Bubbles! now uses Google App Engine

Just for kicks I decided to port the backend services for my Google Android app, Bubbles!, to use the Google App Engine.

For those of you who don’t know Googles App Engine is a “free” application hosting environment. It promises to be able to scale Google style (as long as you pay of course).

The free account gives you 500Mb of persistent storage and bandwidth and CPU for around 5million pages views a month which is not bad for free.

Python

For some strange reason Python is the language of choice for app engine. I’ve never really taken to Python and I don’t really like languages where indentation is syntactically meaningful but it wasn’t too painful after skimming some tutorials on the web and running through the tutorial.

SDK

The SDK is only a couple of megabytes to download (you need Python 2.5 installed) and ran fine on my Windows XP desktop and Ubuntu laptop. Having said that the SDK doesn’t give you very much in the way of an IDE, it just gives you a dev web server and a tool to upload your application to the hosting platform. So I just used gedit and Notepad++ (which both have Python syntax highlighting) as my editors.

Platform Features

App Engine provides a pretty easy to use framework for building web applications in Python. The engine is WSGI compliant so you can plugin in any of the common Python frameworks such as Django, CherryPy, Pylons and web.py. Django seems to be the web app framework of choice.

Apart from a web application framework, the engine also provides APIs for email, image manipulation, URL fetching, users and datastorage.

The Users API is pretty cool as it hooks into Google’s user accounts so anyone with a Google account can log into your application (if you want them too).

The datastore is an object based transaction engine with a SQL like syntax. On the face of it is very clean and easy to use but its here that I had the biggest headaches when porting the Bubbles! services.

Porting the services**

Bubbles! uses 3 very simple services: popin, popout and getpops (where a POP is a point of presence). These services take input parameters from the query string and return JSON response strings.

Creating a class to represent a Pop in the datastore was very simple; as was creating and deleting Pops in the datastore. The biggest issue I had here was coming up with an elegant way of validating the input parameters.

But when I came to getting things back out of the datastore things went a little pear shaped…

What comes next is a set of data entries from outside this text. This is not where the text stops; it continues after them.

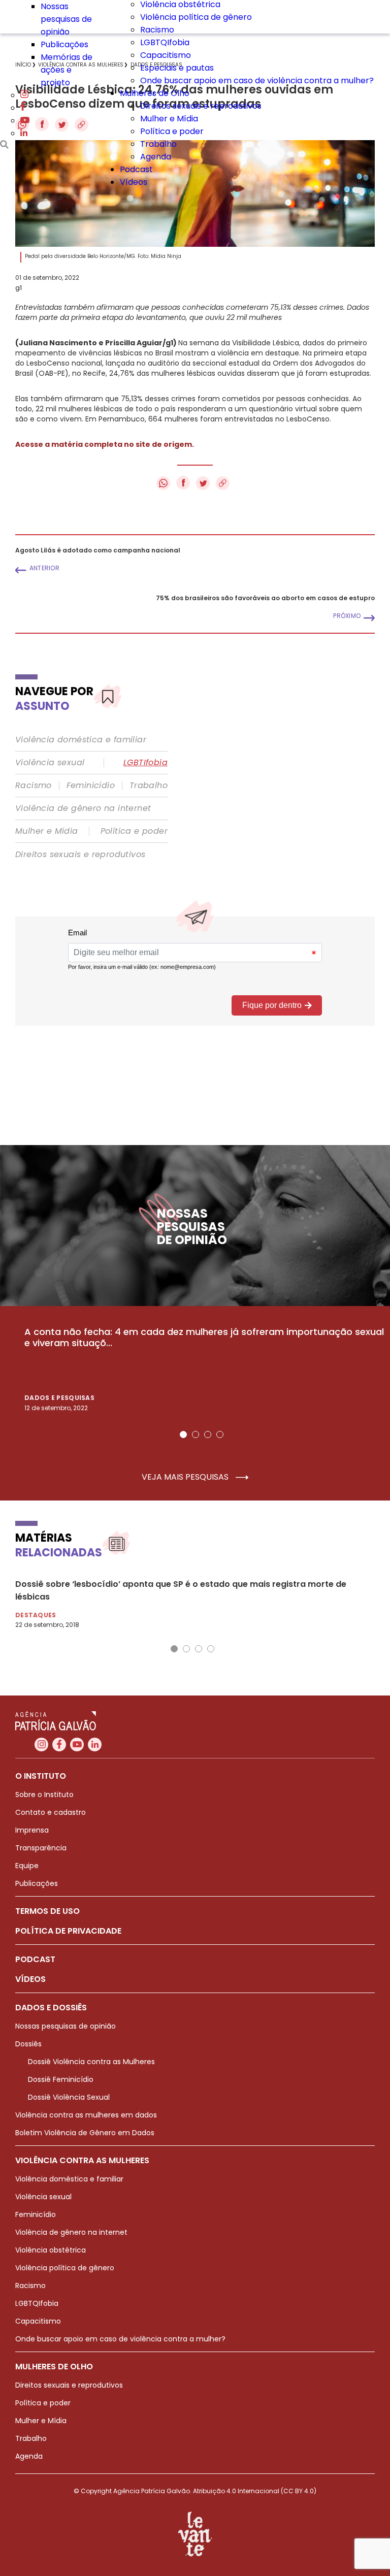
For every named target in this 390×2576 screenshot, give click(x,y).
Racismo (157, 30)
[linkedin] (23, 133)
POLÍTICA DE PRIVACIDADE (68, 1931)
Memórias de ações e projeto (66, 69)
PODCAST (35, 1959)
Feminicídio (91, 785)
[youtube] (24, 120)
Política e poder (172, 131)
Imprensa (32, 1830)
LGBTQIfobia (164, 42)
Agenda (155, 156)
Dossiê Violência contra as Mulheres (91, 2062)
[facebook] (22, 108)
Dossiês (28, 2044)
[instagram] (24, 95)
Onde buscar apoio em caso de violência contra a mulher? (257, 80)
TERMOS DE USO (47, 1911)
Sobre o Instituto (44, 1794)
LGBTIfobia (145, 762)
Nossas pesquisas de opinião (66, 19)
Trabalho (158, 144)
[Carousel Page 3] (207, 1434)
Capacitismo (165, 55)
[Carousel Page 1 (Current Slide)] (183, 1434)
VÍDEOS (30, 1979)
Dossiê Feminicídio (60, 2079)
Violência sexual (49, 762)
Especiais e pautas (177, 68)
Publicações (64, 44)
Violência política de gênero (196, 17)
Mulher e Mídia (169, 118)
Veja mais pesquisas (186, 1477)
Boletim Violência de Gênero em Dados (84, 2133)
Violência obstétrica (50, 2250)
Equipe (27, 1866)
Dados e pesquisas (59, 1397)
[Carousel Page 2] (195, 1434)
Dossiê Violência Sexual (69, 2097)
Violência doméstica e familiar (80, 739)
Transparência (41, 1848)
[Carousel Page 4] (219, 1434)
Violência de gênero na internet (83, 808)
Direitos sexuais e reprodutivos (201, 106)
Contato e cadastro (50, 1812)
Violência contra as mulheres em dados (86, 2115)
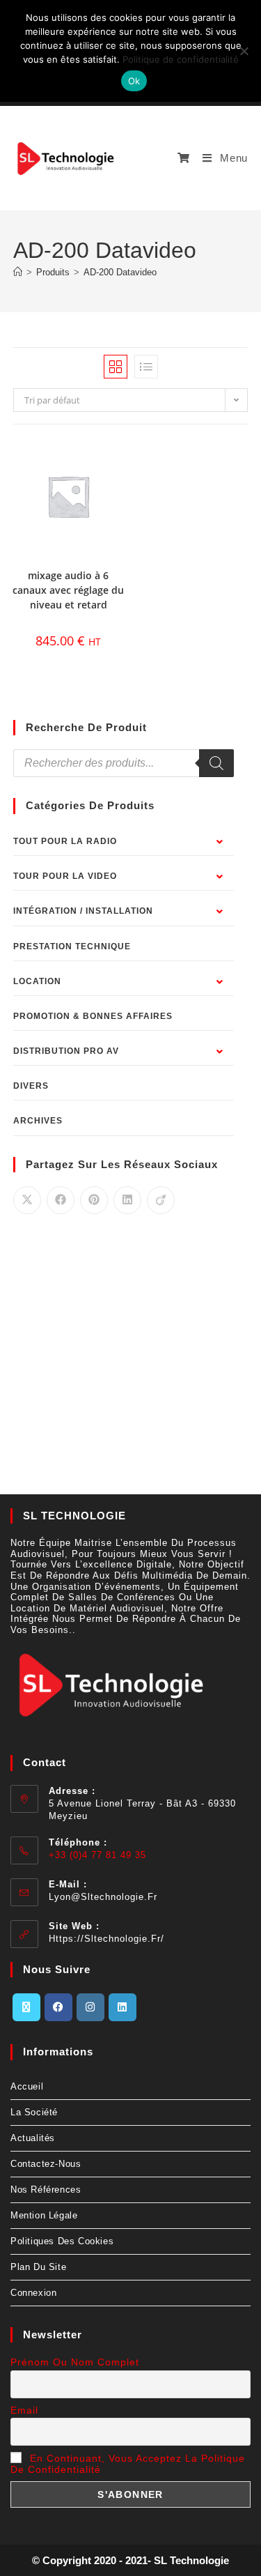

In my Pop class I was storing the latitude and longitude of the POP as floating point numbers. To retrieve the nearby POPs (in the getpops service) I was using a typical SQL like query as follows:

SELECT * FROM POP WHERE lat >= :1 AND lat < :2 AND lng >= :3 AND lng < :4 ORDER BY lastdatemodified

Where :1, :2, :3 and :4 were set to currentLat-0.001, currentLat+0.001, currentLng-0.001 and currentLng+0.001._

This raised the first issue: Only one “property” can have an inequality clause in a query. Turns out that the datastore has some pretty weird and wonderful restrictions, of course this particular one put a major spanner in the works.

Geohash to the rescue

What I needed was a quick way of calculating if a point in space was close to another one and to be honest the approach I was never happy with the approach I used above because it found points in rectangular area not a circular one.

After a little bit of research (I love the web), I came across this concept: the Geohash.

This cool (public domain) algorithm takes a decimal lat/long and turns it into a string. For instance

-36.843480 174.767138

Becomes:

rckq2uve1mx3

Not only does this give you something that you can stick on a #aliases: http://geohash.org/rckq2uve1mx3 but more importantly for points near to each other the first few characters of the hash are the same !

-36.843480 174.767138 = rckq2uve1mx3 -36.844381 174.765611 = rckq2usmvvsd -36.848508 174.765451 = rckq2gumfhjr -36.848457 174.748261 = rckq27zy1tg8

So the solution to my problem turns out to be remarkably easy:

When creating or updating a POP I calculate the Geohash for the longitude and latitude of the POP. I take only the first 6 characters and store them with the POP
When processing getpops, I calculate the Geohash for the current latitude/location, grab the first 6 characters and find any pops in the datastore that have the same stored Geohash.

My select statement is now a simple equals and runs far faster then my original implementation.

Summary

Overall Google App Engine is an interesting platform and baring some quirks it does appear to be a viable platform for building web applications on.